● WORK INSTRUCTION:
Nothing but the text of the records belongs in your answer: repeat all of it exactly and leave out the images.

DATA FOR REVIEW Start Marker

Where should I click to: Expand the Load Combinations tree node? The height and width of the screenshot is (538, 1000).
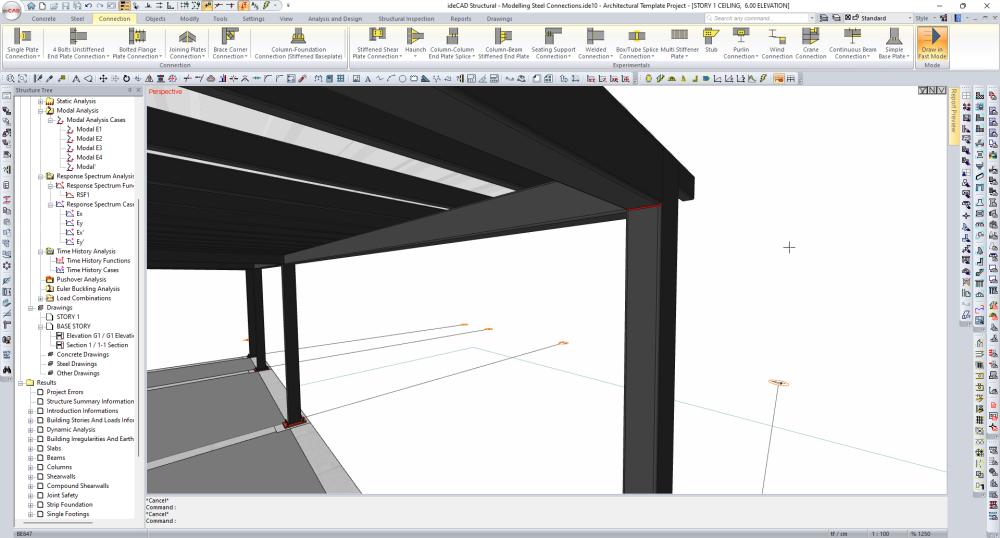tap(40, 298)
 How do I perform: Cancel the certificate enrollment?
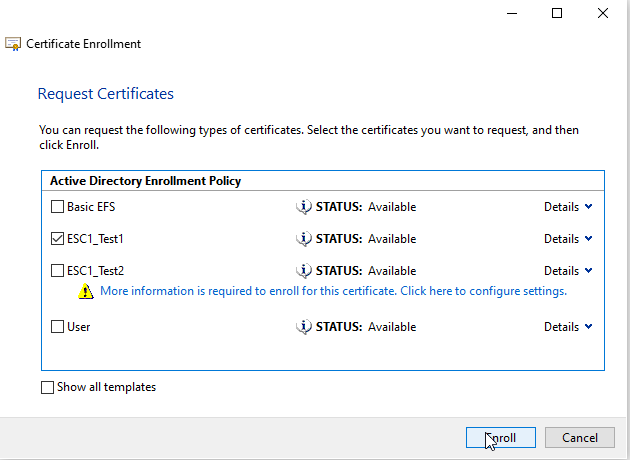click(x=580, y=438)
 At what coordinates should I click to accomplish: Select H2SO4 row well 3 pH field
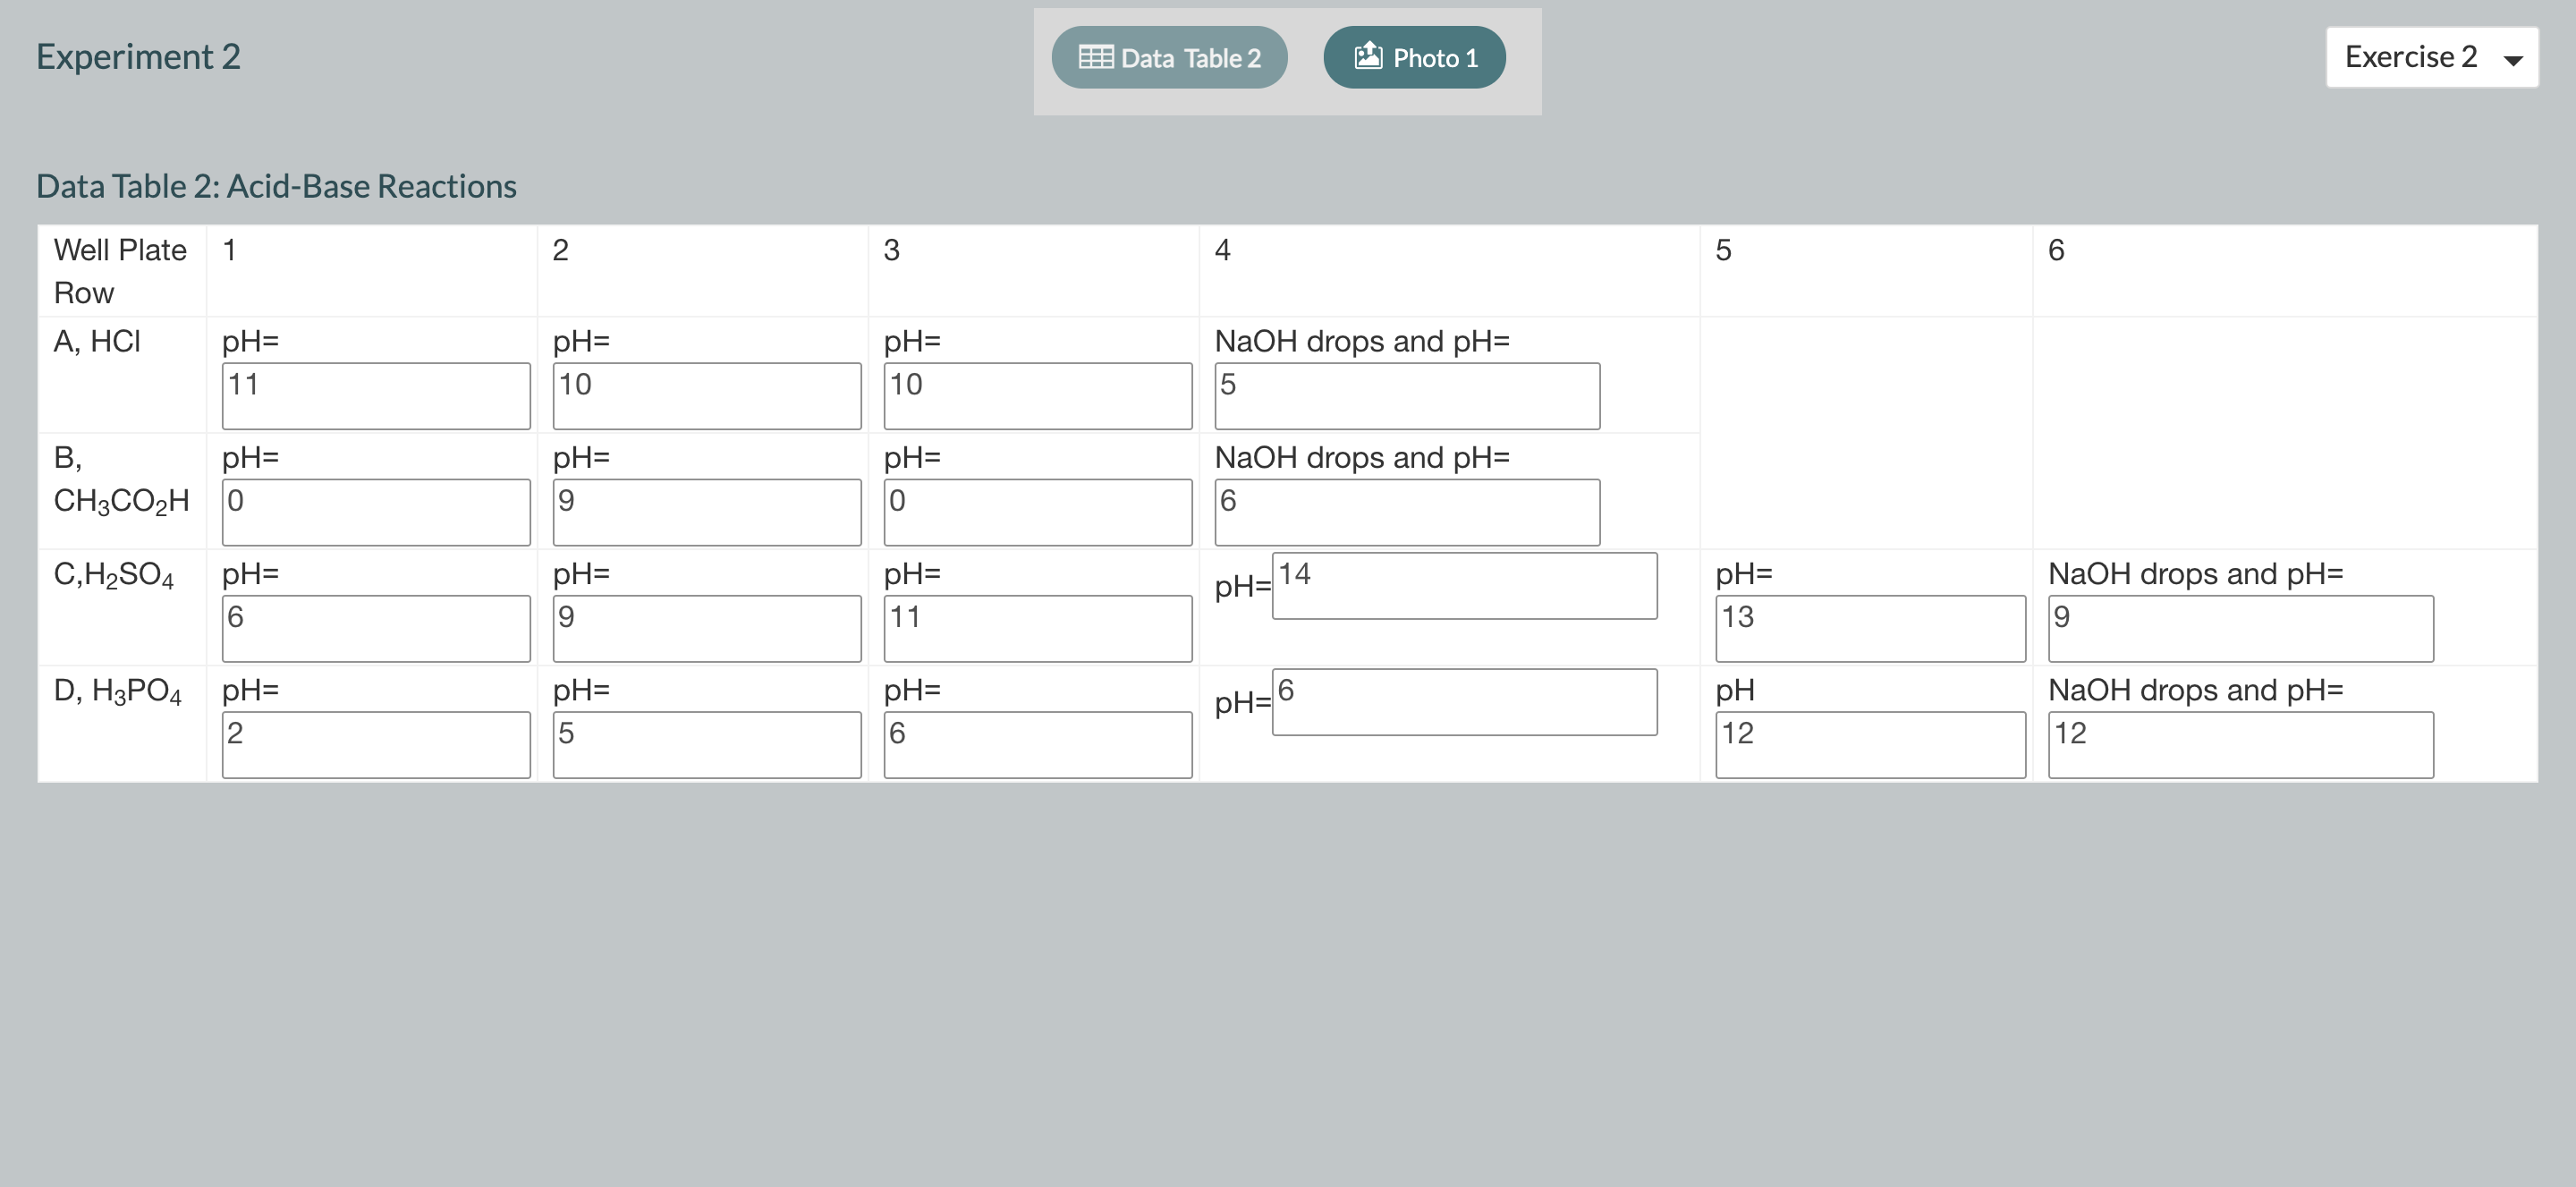(x=1038, y=628)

DATA FOR REVIEW End Marker

● EXERCISE RESULT:
Where should I click to: Expand the Load Combinations tree node? The height and width of the screenshot is (538, 1000).
tap(40, 298)
 How do I perform: Cancel the certificate enrollment?
click(x=580, y=438)
 At what coordinates should I click to accomplish: Select H2SO4 row well 3 pH field
(x=1038, y=628)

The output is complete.